:: Collected data entries ::
--*--
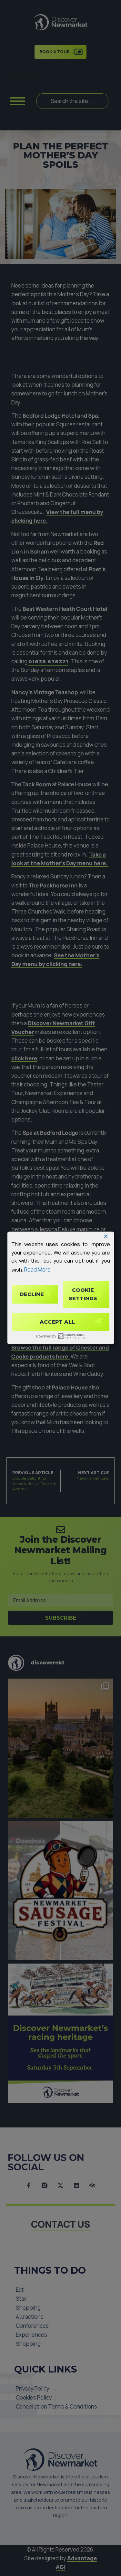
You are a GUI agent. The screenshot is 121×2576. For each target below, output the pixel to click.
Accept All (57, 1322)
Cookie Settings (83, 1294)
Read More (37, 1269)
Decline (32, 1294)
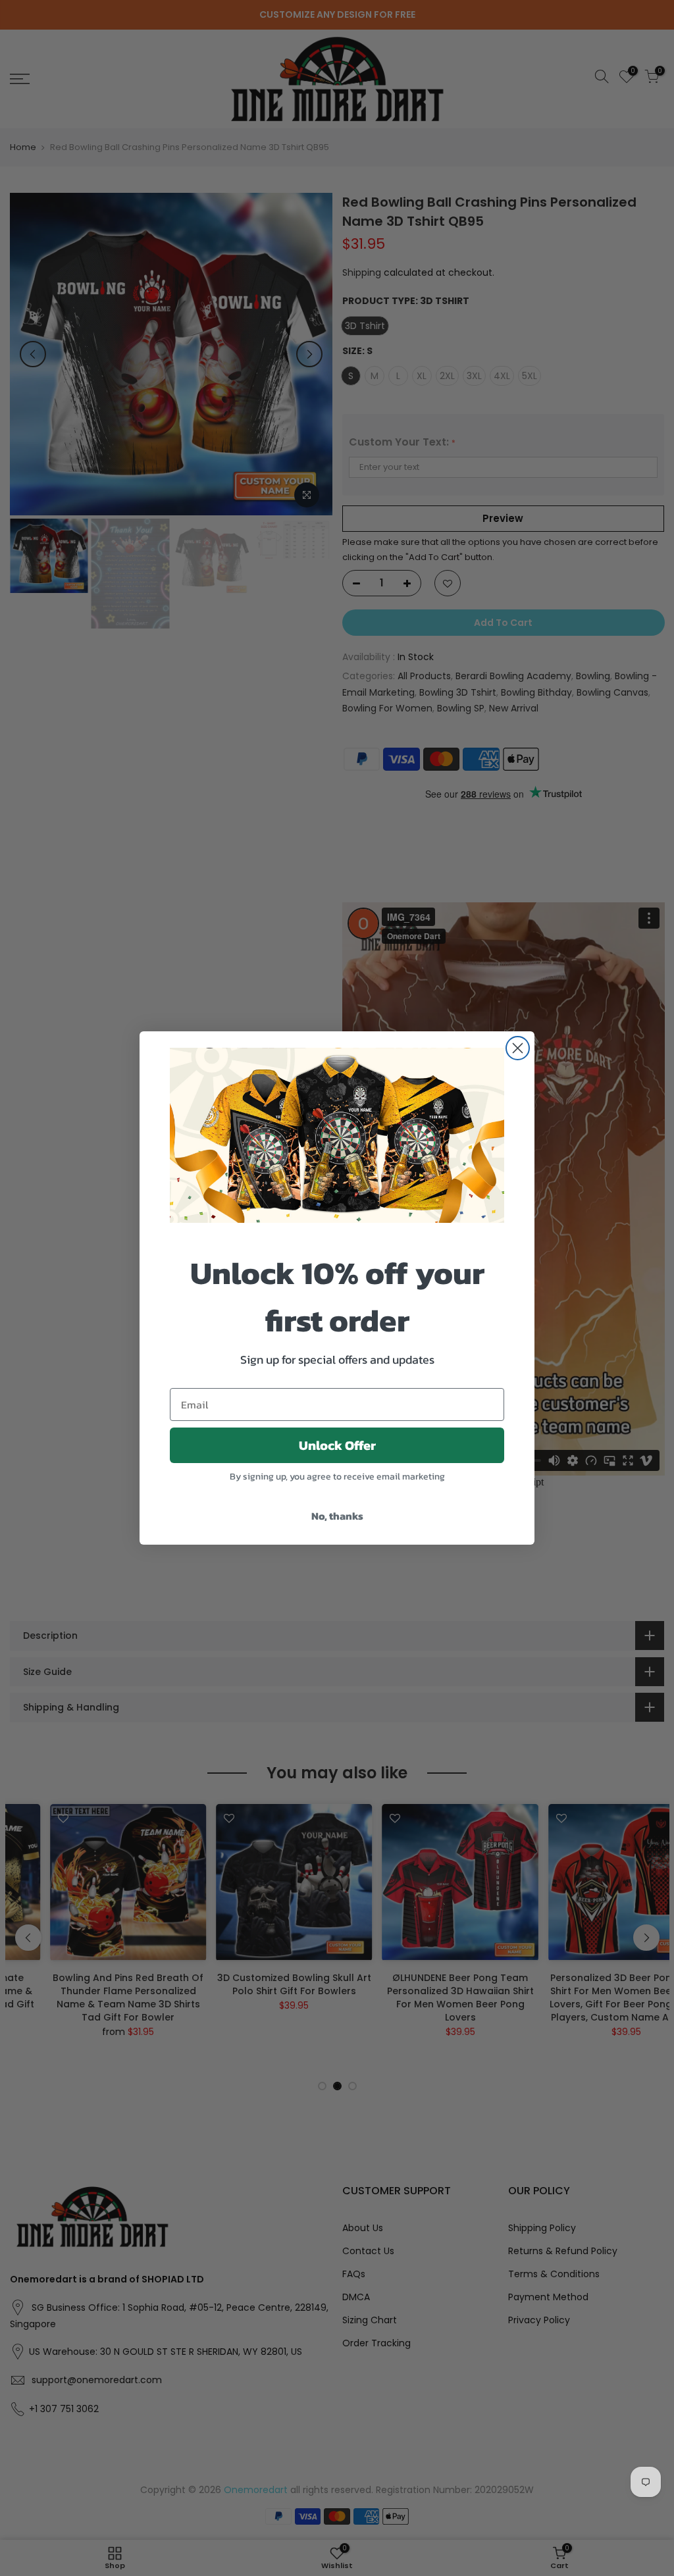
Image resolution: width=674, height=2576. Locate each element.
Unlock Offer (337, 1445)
--*--
:: EXERCISE ::
Give the records again exactly as they stand, so that only the pictures are missing.

:: EXERCISE OUTPUT ::
You are a GUI agent. The screenshot is 121×2576. For each target below, output the pixel to click.
Accept All (57, 1322)
Cookie Settings (83, 1294)
Read More (37, 1269)
Decline (32, 1294)
Image resolution: width=674, height=2576. Locate each element.
Unlock Offer (337, 1445)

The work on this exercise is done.